**WHAT IS REQUIRED:**
Using the records below, report how many lines hold "options", with no extra text.

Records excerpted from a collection
━━━━━━━━━━

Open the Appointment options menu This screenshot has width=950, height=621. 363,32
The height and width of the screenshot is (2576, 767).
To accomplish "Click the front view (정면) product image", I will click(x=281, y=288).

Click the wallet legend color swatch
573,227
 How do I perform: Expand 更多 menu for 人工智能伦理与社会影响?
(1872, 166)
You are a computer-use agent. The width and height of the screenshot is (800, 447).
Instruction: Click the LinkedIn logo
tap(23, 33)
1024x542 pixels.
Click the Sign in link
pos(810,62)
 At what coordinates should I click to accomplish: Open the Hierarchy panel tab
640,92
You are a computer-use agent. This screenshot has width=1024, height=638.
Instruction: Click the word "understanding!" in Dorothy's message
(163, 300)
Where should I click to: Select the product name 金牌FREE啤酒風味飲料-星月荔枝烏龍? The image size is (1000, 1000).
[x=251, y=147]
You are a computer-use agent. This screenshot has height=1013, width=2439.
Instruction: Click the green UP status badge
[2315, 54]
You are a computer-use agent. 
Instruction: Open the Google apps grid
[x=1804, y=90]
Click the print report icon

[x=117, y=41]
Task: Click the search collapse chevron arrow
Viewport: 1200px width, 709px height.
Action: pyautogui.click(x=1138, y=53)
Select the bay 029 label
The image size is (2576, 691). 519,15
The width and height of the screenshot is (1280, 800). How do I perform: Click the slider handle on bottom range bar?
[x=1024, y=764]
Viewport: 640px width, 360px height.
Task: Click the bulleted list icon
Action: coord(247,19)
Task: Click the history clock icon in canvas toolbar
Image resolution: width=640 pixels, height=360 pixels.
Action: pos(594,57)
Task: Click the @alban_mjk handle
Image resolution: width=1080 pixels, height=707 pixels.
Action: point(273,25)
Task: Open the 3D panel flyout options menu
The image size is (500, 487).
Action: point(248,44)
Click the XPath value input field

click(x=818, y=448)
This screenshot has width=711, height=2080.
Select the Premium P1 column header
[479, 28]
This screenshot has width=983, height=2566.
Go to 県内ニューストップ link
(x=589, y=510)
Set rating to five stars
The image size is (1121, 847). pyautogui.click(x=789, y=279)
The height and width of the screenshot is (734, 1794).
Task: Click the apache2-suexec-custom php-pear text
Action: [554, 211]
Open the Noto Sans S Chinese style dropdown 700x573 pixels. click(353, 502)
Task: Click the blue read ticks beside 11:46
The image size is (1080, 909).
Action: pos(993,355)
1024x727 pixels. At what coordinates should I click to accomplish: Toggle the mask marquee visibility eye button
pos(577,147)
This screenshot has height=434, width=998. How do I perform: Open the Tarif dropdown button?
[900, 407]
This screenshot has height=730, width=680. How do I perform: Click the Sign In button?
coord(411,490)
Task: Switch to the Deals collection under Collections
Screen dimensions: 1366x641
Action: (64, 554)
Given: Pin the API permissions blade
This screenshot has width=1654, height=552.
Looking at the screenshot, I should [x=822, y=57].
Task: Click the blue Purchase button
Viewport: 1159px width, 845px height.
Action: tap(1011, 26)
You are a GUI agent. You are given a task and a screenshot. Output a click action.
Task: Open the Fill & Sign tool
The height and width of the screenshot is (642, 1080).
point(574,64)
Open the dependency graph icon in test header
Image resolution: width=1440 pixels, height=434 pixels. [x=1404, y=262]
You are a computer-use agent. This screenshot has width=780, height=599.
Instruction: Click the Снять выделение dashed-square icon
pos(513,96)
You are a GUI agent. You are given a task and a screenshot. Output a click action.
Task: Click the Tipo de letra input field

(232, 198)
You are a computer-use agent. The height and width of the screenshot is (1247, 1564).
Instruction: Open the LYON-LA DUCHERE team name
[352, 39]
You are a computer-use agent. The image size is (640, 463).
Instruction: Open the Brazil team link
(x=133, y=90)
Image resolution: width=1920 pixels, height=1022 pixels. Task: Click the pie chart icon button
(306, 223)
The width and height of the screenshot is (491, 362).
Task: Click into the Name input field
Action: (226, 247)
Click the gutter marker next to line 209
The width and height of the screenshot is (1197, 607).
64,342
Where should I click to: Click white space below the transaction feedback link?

━━━━━━━━━━

**RESULT OF THE EXERCISE:**
2